In Response to Data Breach, Cracked.com Changes Privacy Policy
FOR IMMEDIATE RELEASE: January 14, 2008Media Contact: Aaron Titus
(202) 669-2969
NEW YORK, New York. In early October, 2007, the Liberty Coalition discovered a file containing what appears to be the names, genders, dates of birth, salary information, e-mail addresses, t-shirt sizes, and contact information for approximately 1,010 Cracked.com subscribers. The file was available to the online public, and was not password-protected, encrypted, behind a firewall, nor required authentication to access. The exposure contradicted Cracked.com's already weak Privacy Policy,
"We use commercially reasonable efforts to safeguard and secure your personal information while stored on our computer systems. We use a variety of industry standard security measures, including encryption and authentication tools, to maintain the confidentiality of your personal information. Your personal information is stored behind industry standard firewalls and is only accessible by a limited number of persons who are authorized to access such systems, and are required to keep the information confidential." (Accessed 11 October 2007)However, presumably in response to this breach, Cracked.com has since changed its privacy policy to disclaim all responsibility for exposing customer data:
"We have physical, electronic, and managerial procedures to help safeguard, prevent unauthorized access, maintain data security, and correctly use your information. HOWEVER, WE DO NOT GUARANTEE SECURITY. Neither people nor security systems are foolproof, including encryption systems. In addition, people can commit intentional crimes, make mistakes or fail to follow policies. If applicable law imposes any non-disclaimable duty (if any), you agree that the standard used to measure our compliance with that duty will be one of intentional misconduct."Translation: "We screwed up, and we're not going to take any responsibility for it unless you sue us. You're on your own if we put you at risk."
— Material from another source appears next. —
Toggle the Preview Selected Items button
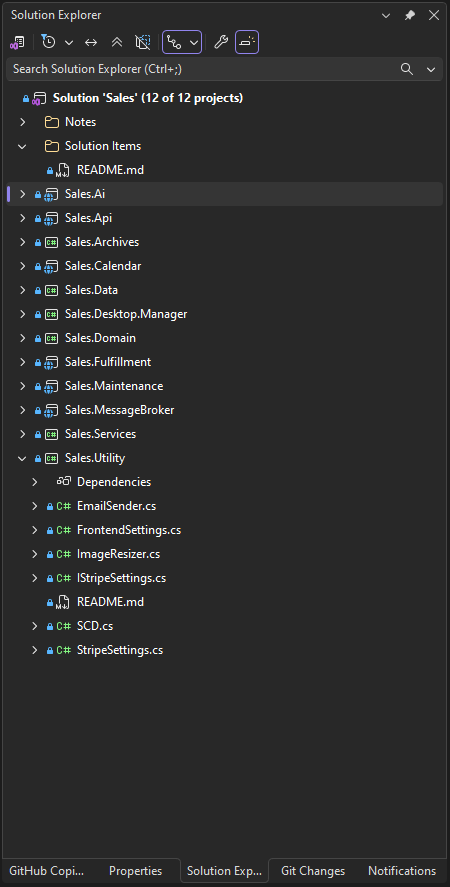The height and width of the screenshot is (887, 450). 247,42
By the time the file was discovered, it had already been removed from cracked.com, but continued to be available through Google's cache. Cracked.com was notified of the breach, and they subsequently changed their privacy policy.
Individuals affected by this exposure should immediately visit www.nationalidwatch.org and search for their names, to confirm what types of personal information were exposed. NationalIDWatch.org has a list of recommended steps victims should take.
About NationalIDWatch.org
National ID Watch is a search engine for personal information breaches. Sponsored by the Washington, DC non-profit Liberty Coalition, NationalIDWatch.org provides more than a million free personalized Identity Exposure Reports™ as a public service.
Each Identity Exposure Report (IXR) documents what types of personal information were exposed (such as Social Security Numbers, Birth Dates, Addresses, etc.), without revealing them. Each IXR also details the situation surrounding each exposure, and contact information of those responsible for the breach. Armed with this information, victims can further investigate, take action, or correct harm.